From owner-freebsd-doc  Sun Dec 29 11:00:18 1996
Return-Path: <owner-doc>
Received: (from root@localhost)
          by freefall.freebsd.org (8.8.4/8.8.4) id LAA07912
          for doc-outgoing; Sun, 29 Dec 1996 11:00:18 -0800 (PST)
Received: from tolstoy.mpd.ca (wlloyd.HIP.CAM.ORG [199.84.42.209])
          by freefall.freebsd.org (8.8.4/8.8.4) with ESMTP id LAA07903
          for <doc@freebsd.org>; Sun, 29 Dec 1996 11:00:11 -0800 (PST)
Received: from plato (plato.mpd.ca [206.123.11.34]) by tolstoy.mpd.ca (8.7.5/8.7.3) with SMTP id OAA04310; Sun, 29 Dec 1996 14:01:28 -0500 (EST)
Message-ID: <32C6BF88.4411@mpd.ca>
Date: Sun, 29 Dec 1996 13:59:20 -0500
From: Bill Lloyd <wlloyd@mpd.ca>
X-Mailer: Mozilla 3.0Gold (X11; I; SunOS 5.4 sun4c)
MIME-Version: 1.0
To: Francisco Reyes <francisco@natserv.com>
CC: FreeBSD doc Mailing list <doc@freebsd.org>,
        John Fieber <jfieber@indiana.edu>
Subject: Re: mailing list archives
References: <199612282245.RAA13615@revelstone.jvm.com>
Content-Type: text/plain; charset=us-ascii
Content-Transfer-Encoding: 7bit
Sender: owner-doc@freebsd.org
X-Loop: FreeBSD.org
Precedence: bulk

Francisco Reyes wrote:
> 
> On Fri, 27 Dec 1996 21:06:34 -0500 (EST), John Fieber wrote:
> 
> >To get the answers, we need thread retrieval.  For this, I don't
> >think we need new indexing software, we just need to figure out
> >how to take an existing message and *automatically* formulate
> >appropriate queries to build the thread from it.
> 
> John,
> Do you think any of the existing tools can do it? I am about to start
> working on this project by doing a home-grown system. Should I proceed?
> Given my free time it will be a while before I have the system
> (anywhere from 1 to 3 months), but I already started thinking about the
> basics design.
> 
> The features I was thinking to have are:
> -Index any word.
> -Logical operators in searches: "and", "or", "not" . Later on "near"
> and lexical searches for selected words (doing the lexical matching by
> means of a table).
> -Capable of storing an expiration date for articles and re-use their
> allocated space after they have been expired.
> -Give  answers in a threaded form.
> 
> In the initial phase I have considered indexing the exiting files and
> later on develop the system to it handles the storage of the messages.
> Managing the messages would allow for compression and file expiration.
> 
> My initial considerations are:
> -- Use a Red-Black-Tree to index all words. For each word in the tree
> have a linked list. Basically use the tree to search for the start of a
> linked list for each word; This will save space since I won't store the
> word key/value for all the elements in the linked list..
> -- Keep a file with the last physical location of each message file
> processed. When the program is run it will only index what has been
> added to each of the message files.

I don't have any knowledge as to how the current archives are
stored/compressed/indexed etc, but I thought I'd throw in some of my
thoughts. 

One thing that I think would be very helpfull, is if links to the
messages from the search page were made to be absolute, instead of
relative to the current search terms.  Ie one to one mapping.

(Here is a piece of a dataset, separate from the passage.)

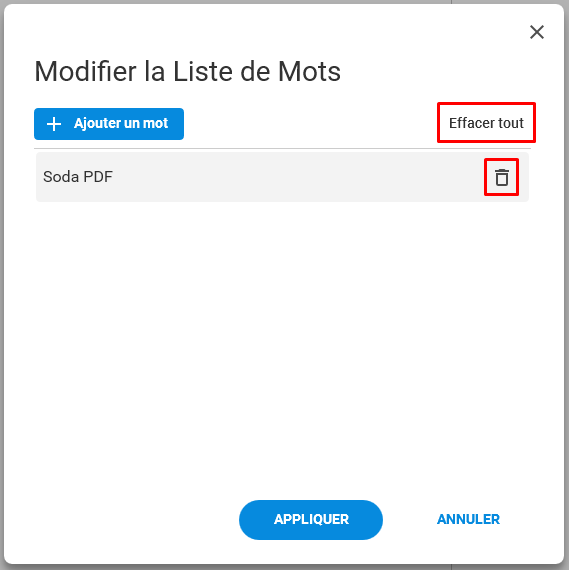Image resolution: width=569 pixels, height=570 pixels.
Task: Delete the Soda PDF word with trash icon
Action: (x=502, y=177)
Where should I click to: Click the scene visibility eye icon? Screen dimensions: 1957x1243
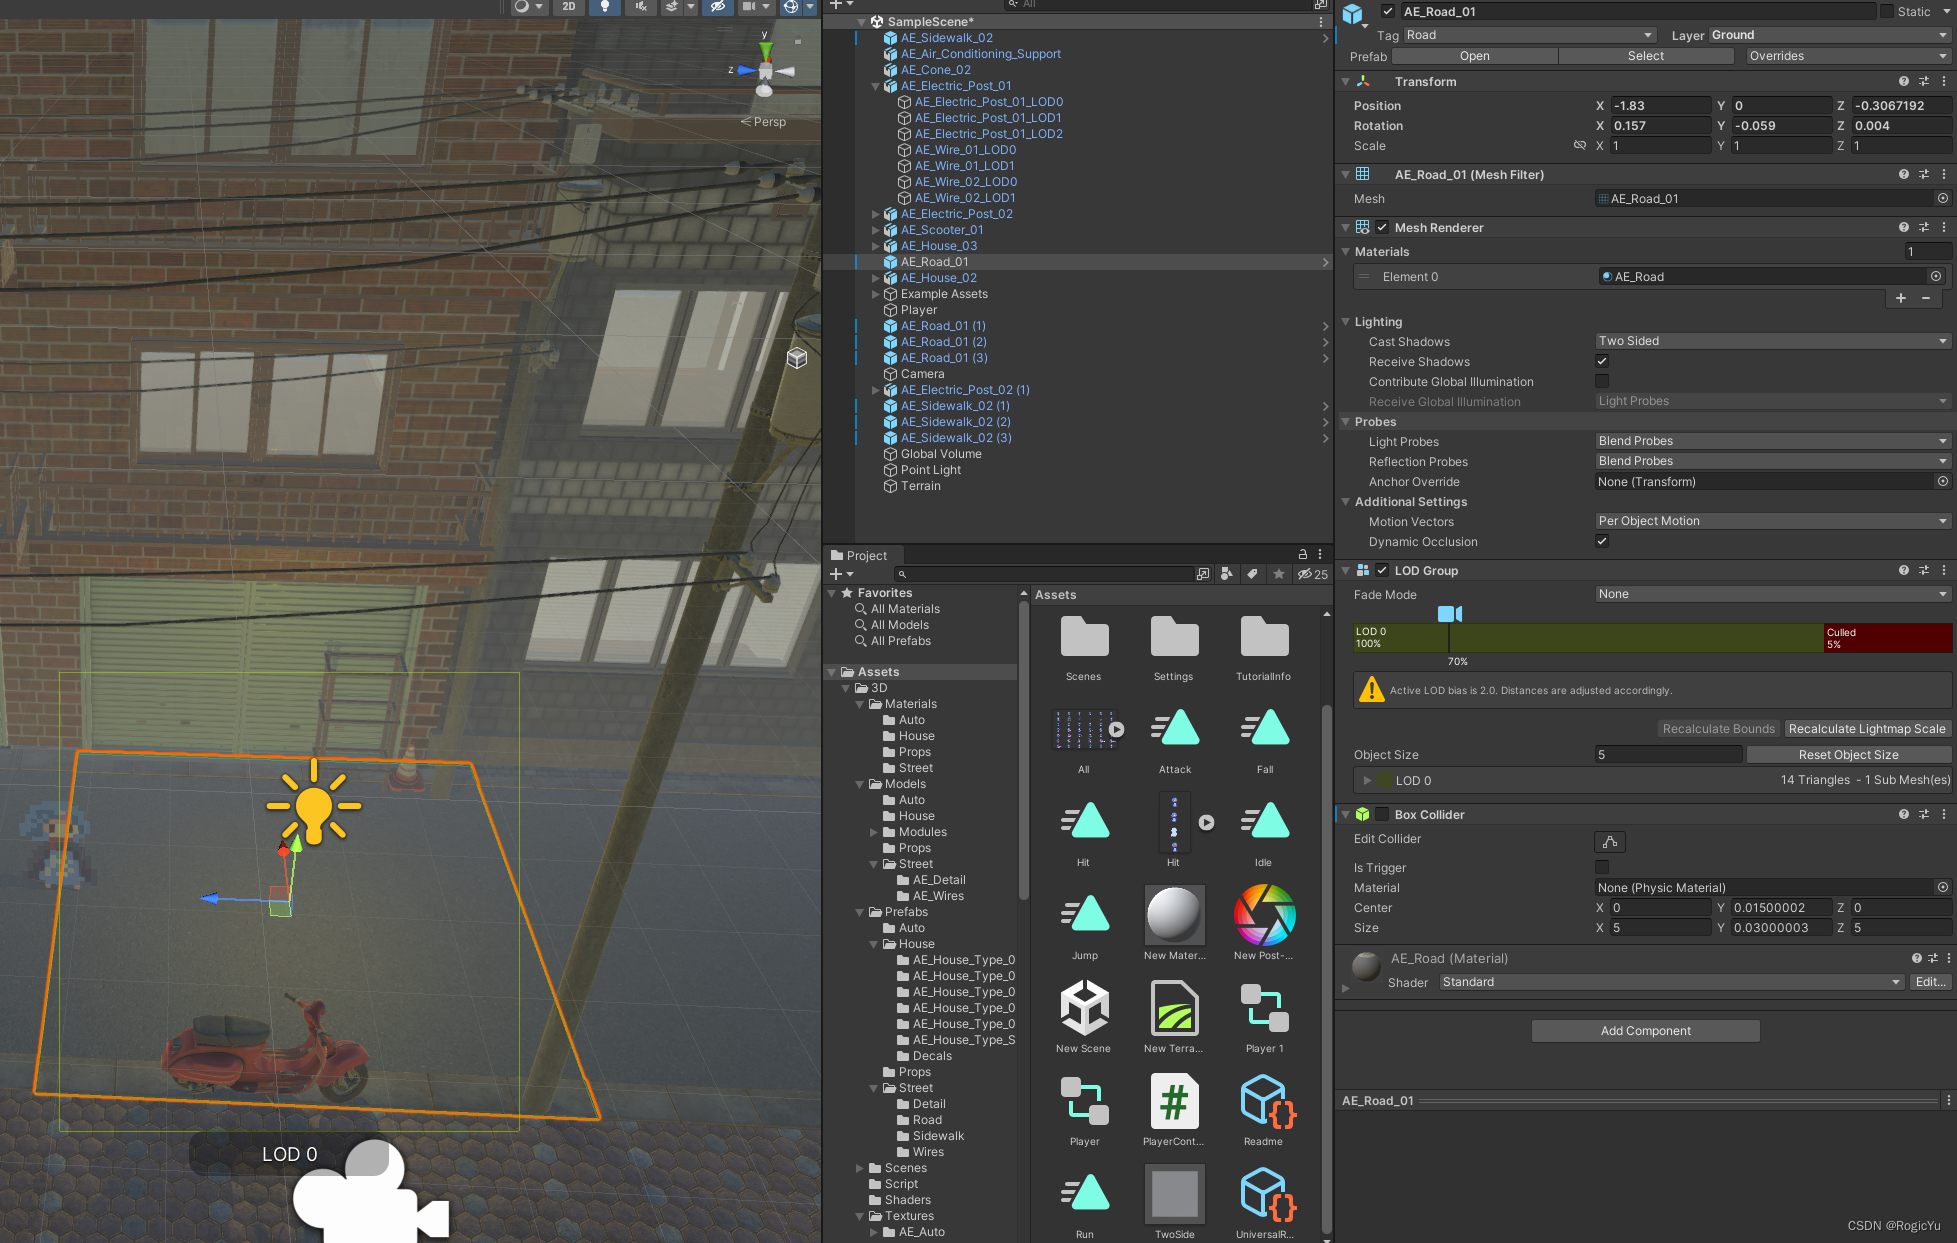(x=717, y=7)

For example from the search page..

The comment stuff is mine.
<!--
<A
HREF="/cgi/search.cgi?words=help+scsi&source=freebsd-questions&max=25&docnum=1">"Rodney
C. Re: SCSI woes.</A>
<br>Score: <em>982</em>; Lines: <em>38</em>; 07-Mar-1996; Archive:
<em>freebsd-questions</em><p></p></li>
-->

I often find myself re-reading the same messages over and over, if I
back up and change the number of "results" to 50. 

General comments to implement threading etc...

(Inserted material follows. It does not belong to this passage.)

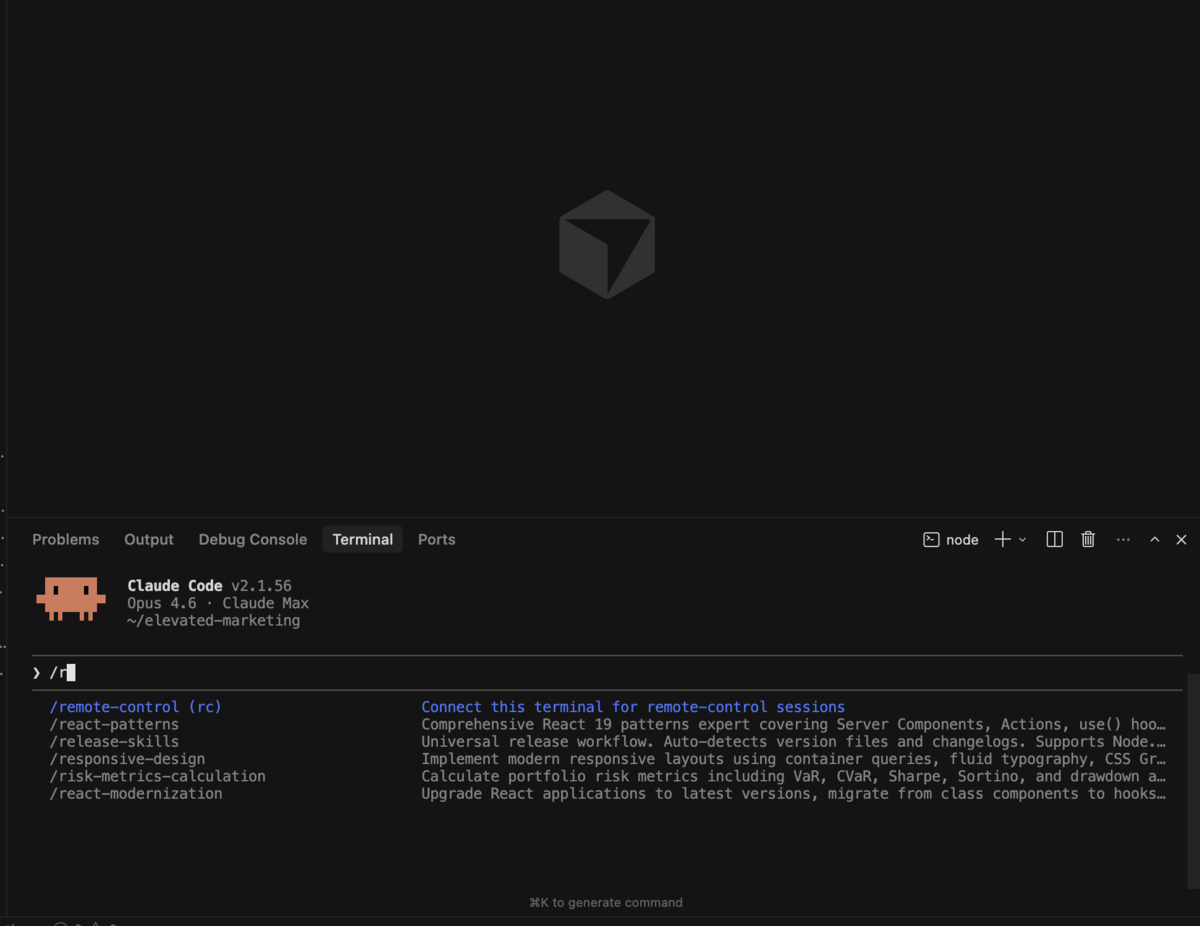Image resolution: width=1200 pixels, height=926 pixels.
Task: Open the new terminal profile dropdown arrow
Action: 1023,540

One way to implement this and provide for threading would be to borrow
from gnats.  I have gnats running locally, and I have done some hacking
of the www interface for it, for a local application.  I think that it
provides a good model to implement the mailing list archives.

For example, a mailing list discussion that follows the gnats model
would simply exist as one long message.  You would be able to read the
entire discussion with all headers etc removed.  A search will simply
pull up the one message, start to finish.  Removes all threading
problems at search time.

All discussions messages would be numbered, and could be referred to by
an absolute URL, example..
<!--
<a href="/cgi/query-majordomo.cgi?pr=666">questions/666 SCSI woes.</A>
<br>Score: <em>982</em>; Lines: <em>38</em>; 07-Mar-1996; Archive:
<em>freebsd-questions</em><p></p></li>
-->

The gnats distribution includes a www interface that provides for full
regex searching of the database.

The major disadvantage is that the current archives would be be
orphaned, or would have to be converted.

I'm not suggesting that current gnats problem database be expanded to
include mailing list information, just that the model has some
advantages that would be usefull.

gnats on it's own would not be a good way to handle the majordomo
stuff.  Would it be possible to have majordomo call a modified version
of send-pr to file a new message in gnats form for the archive?  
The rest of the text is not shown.